By late 2024, the study reports that jailbreaks for mainstream AI models had become disposable. The researchers also report that open-source models could be jailbroken indefinitely, but these models were slow to run, required substantial computing resources, and were effectively frozen in time. These technical characteristics are presented in the study as concrete constraints on how jailbroken models functioned within the forums examined. The study documents the coexistence of ephemeral mainstream jailbreaks and persistent but resource-heavy open-source alternatives.
The Cambridge team’s dataset does not show a pattern of AI-driven extortion campaigns in the forums analyzed. The study also documents how AI coding assistants functioned in practice in those forums: as autocomplete and Stack Overflow replacements for already-skilled coders, while low-skill actors relied on pre-made scripts. The authors report these observed patterns alongside the technical limitations of jailbroken models, reporting that jailbreaking techniques existed in the ecosystem but came with practical constraints that affected their use in the sampled cybercrime discussions.

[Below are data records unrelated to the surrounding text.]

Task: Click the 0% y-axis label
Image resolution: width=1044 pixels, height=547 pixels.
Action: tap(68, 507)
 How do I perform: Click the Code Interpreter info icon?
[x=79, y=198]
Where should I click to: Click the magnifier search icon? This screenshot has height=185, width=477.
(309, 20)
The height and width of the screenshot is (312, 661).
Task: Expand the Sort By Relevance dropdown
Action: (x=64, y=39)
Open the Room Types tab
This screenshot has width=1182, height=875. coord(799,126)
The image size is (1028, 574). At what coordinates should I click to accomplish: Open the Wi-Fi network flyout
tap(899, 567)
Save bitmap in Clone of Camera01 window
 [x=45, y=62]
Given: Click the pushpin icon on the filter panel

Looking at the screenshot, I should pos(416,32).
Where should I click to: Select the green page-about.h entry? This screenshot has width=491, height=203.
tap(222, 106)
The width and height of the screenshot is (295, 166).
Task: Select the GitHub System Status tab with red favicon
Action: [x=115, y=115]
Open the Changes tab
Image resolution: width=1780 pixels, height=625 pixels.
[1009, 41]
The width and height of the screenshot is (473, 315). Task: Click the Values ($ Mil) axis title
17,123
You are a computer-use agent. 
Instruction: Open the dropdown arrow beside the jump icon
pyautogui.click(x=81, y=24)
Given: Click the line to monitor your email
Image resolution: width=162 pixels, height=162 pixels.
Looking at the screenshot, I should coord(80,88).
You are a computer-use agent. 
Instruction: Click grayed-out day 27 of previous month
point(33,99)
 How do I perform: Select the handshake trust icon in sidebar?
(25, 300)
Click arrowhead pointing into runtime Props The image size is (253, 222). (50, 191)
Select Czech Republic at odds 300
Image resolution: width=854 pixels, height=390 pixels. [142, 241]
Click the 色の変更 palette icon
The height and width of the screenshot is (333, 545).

The Cambridge team’s dataset does not show a pattern of AI-driven extortion campaigns as claimed by Anthropic’s August 2025 report. This absence of evidence is reported within the study’s analysis of the forums sampled. The paper explicitly states that the dataset examined did not reveal the extortion campaign patterns described in the Anthropic report.
The authors conclude, ‘guardrails for AI systems are proving both useful and effective.’
They present this conclusion as part of their overall assessment of AI’s role in the forum discussions. The study frames the effectiveness of guardrails as a factor in limiting demonstrable AI-enabled criminal campaigns in the examined dataset.
The Cambridge Cybercrime Centre’s study adopts a cautious and analytical tone in presenting its findings on AI in cybercrime. The paper frames its analysis as debunking hype around AI-enabled cybercrime and bases conclusions on the forum data it examined. The study reports that AI in cybercrime not turning hackers into superhackers. The authors present their data as indicating that AI tools did not significantly enhance hackers’ skills or capabilities beyond existing levels.